--- Text shown ---

How Close Is Iran to a Nuclear Bomb? France Warns World May Have Less Than 2 Years

The French foreign minister has warned that Iran could produce a nuclear weapon in one to two years if it does not return to compliance with the 2015 Joint Comprehensive Plan of Action, which both Washington and Tehran have said they will no longer adhere to.

Jean-Yves Le Drian issued the warning Friday as European foreign ministers met in Brussels to try and save the JCPOA, France 24 reported. The Obama-era deal placed limits on Iran's nuclear program in exchange for sanctions relief.

President Donald Trump withdrew from the accord in 2018 arguing it was too lenient.Since then, Iran has begun to gradually push through the deal's restrictions. And last week, following the assassination of Major General Qassem Soleimani by a U.S. drone, Tehran announced it would no longer respect the JCPOA at all.

"If they continue with unravelling the Vienna agreement, then yes, within a fairly short period of time, between one and two years, they could have access to a nuclear weapon, which is not an option", Le Drian told RTL radio.

The deal's remaining signatories—France, Germany, the U.K., China, Russia and the European Union—have all said they will continue to support the agreement, even as it unravels under pressure from its two most important participants.

---

- _What to work on_
1) Answer these questions about the article on Iran's nuclear program:
(a) Which radio station did Le Drian speak to?
(b) In what year did Trump withdraw from the accord?
(c) In which city were the European foreign ministers meeting?
2) Write the next few paragraphs of the article on Iran's nuclear program, picking up after its final sentence.
The material after this article has nothing to do with it.

--- Data section ---

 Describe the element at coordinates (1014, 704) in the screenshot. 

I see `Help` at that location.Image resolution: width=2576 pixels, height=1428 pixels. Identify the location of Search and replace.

---

- _Task-by-task answers_
1)
(a) RTL
(b) 2018
(c) Brussels

2)
The Trump administration has embarked on a "maximum pressure" campaign against Iran, reintroducing crippling economic sanctions to try and force Tehran back to the negotiating table.

The White House wants a new deal to include restrictions on Iran's ballistic missile program and its regional influence, which has seen Tehran establish multiple powerful proxy forces across the Middle East and become a key player in the wars in Iraq, Syria and Yemen.

But Iran has decided to weather the economic storm and resist Washington's demands. After Soleimani's death, Iran said it would no longer respect the limits put in place to prevent it from building stockpiles of enriched uranium and plutonium—both needed for a nuclear weapon.

Uranium must be enriched to between 3 and 4 percent to be used for nuclear power plant fuel, but it must be enriched to around 90 percent for use in weapons.

The JCPOA limited Iran to a stockpile of 660 pounds of low-enriched uranium. Iran has so far maintained it has no interest in nuclear weapons, but adversaries like the U.S. and Israel remain skeptical.

The JCPOA set a 10-year limit of 3.67 percent enrichment and a stockpile limit of around 660 pounds for 15 years. Enrichment requires centrifuges, but the JCPOA cut the number Iran can use from 20,000 over two sites to 5,060 of the oldest and least efficient centrifuges at only one site.

The JCPOA also limited Iran's ability to produce plutonium by limiting its access to heavy water, needed to produce the radioactive element. The deal said Iran could not build any new heavy-water reactors for 15 years, while only stockpiling some 143 tons of heavy water.

For a bomb, Iran would first need to enrich uranium to 90 percent and then expand its stockpile to four times that allowed by the JCPOA. This will take time, but the Iran's "breakout" time to a nuclear weapon has been shrinking—though slowly—since it stopped adhering to the JCPOA's limits.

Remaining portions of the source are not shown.